* [INSTRUCTIONS FOR THE TASK]:
A single number is wanted: how many lines of the records below contain the word "will".

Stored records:
+ + +

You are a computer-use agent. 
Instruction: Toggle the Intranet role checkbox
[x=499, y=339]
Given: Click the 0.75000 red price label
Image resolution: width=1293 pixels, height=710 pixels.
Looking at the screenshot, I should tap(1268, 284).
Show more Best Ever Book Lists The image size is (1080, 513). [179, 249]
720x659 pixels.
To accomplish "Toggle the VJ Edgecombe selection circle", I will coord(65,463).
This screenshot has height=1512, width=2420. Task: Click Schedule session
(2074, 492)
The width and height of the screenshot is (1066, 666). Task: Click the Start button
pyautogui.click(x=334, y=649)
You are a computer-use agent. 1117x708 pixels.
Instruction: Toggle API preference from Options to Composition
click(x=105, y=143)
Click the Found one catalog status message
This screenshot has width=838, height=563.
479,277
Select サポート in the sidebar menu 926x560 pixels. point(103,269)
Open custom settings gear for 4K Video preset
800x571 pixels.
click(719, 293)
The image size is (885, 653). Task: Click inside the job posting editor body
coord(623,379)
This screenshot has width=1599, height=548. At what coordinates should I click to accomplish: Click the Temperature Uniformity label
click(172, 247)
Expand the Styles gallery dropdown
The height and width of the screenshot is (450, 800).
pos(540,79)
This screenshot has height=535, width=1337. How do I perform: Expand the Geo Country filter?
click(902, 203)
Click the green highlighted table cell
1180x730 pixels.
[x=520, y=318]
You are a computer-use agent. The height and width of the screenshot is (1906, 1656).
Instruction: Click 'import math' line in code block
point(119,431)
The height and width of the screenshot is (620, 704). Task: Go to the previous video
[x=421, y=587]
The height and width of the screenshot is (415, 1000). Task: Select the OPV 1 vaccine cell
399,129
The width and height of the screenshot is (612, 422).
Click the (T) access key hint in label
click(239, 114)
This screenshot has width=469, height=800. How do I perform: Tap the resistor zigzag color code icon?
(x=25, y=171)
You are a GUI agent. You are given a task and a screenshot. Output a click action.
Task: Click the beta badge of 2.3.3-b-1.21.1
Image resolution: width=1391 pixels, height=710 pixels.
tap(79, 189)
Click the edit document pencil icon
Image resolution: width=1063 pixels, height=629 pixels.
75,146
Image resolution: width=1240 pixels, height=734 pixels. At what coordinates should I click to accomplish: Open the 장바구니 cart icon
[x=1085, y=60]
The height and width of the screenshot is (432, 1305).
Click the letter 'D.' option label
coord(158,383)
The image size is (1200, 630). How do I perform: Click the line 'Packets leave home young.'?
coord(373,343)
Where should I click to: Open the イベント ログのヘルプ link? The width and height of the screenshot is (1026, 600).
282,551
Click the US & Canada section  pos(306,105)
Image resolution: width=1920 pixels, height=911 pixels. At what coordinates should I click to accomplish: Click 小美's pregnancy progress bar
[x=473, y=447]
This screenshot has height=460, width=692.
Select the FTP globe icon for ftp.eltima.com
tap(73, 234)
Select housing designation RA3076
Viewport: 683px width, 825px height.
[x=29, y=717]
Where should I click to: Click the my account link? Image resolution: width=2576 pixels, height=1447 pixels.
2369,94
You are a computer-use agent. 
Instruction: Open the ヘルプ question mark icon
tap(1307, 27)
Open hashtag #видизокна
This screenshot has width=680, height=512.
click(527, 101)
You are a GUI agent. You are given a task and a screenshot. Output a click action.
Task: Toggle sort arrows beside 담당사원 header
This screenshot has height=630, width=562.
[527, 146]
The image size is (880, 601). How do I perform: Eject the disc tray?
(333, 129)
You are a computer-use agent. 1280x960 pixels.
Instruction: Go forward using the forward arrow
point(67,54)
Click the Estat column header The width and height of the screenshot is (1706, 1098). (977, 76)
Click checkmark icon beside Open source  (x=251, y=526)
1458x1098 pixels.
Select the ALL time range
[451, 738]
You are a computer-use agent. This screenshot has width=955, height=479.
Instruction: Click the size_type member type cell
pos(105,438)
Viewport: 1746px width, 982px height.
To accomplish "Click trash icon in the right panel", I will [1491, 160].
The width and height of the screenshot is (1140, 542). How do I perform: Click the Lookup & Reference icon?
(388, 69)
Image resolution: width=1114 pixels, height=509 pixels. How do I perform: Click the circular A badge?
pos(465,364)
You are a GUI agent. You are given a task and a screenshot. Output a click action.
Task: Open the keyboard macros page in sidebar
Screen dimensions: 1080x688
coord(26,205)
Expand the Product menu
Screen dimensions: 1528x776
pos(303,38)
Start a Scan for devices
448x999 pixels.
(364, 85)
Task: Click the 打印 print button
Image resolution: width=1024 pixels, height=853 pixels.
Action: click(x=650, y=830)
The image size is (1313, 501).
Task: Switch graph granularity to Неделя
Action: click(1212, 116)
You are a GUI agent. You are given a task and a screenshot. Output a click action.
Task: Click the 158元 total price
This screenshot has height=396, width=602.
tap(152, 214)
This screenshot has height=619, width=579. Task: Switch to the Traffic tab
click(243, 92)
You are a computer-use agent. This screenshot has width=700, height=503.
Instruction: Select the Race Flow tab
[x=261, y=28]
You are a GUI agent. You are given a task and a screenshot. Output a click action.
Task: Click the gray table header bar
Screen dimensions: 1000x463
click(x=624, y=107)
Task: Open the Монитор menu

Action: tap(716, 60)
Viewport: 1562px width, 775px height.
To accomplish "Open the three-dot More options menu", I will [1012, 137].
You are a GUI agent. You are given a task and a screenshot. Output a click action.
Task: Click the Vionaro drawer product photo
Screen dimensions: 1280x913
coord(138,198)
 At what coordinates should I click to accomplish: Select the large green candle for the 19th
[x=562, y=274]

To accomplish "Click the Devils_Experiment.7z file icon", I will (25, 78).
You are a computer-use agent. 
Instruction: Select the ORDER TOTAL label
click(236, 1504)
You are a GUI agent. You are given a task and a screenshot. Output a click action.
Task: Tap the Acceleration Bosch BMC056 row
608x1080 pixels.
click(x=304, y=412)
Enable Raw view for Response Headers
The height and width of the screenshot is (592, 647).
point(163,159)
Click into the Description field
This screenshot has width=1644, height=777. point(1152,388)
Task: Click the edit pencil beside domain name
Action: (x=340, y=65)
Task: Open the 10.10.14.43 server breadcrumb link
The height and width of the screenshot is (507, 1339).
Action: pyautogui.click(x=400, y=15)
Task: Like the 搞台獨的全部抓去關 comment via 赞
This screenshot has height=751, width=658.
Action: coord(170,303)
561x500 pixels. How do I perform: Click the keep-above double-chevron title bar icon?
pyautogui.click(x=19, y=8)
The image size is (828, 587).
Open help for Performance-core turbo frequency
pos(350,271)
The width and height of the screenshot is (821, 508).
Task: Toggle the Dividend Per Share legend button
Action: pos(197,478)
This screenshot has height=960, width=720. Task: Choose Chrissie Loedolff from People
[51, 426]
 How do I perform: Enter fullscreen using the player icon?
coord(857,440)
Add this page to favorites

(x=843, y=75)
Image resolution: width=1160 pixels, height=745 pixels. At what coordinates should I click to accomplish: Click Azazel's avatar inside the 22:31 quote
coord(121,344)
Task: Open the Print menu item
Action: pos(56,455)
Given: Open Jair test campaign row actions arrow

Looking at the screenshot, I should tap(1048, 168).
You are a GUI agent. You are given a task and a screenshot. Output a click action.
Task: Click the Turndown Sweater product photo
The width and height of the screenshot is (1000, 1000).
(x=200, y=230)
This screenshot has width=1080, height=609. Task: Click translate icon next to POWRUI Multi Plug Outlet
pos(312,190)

+ + +

* [RESPONSE]:
4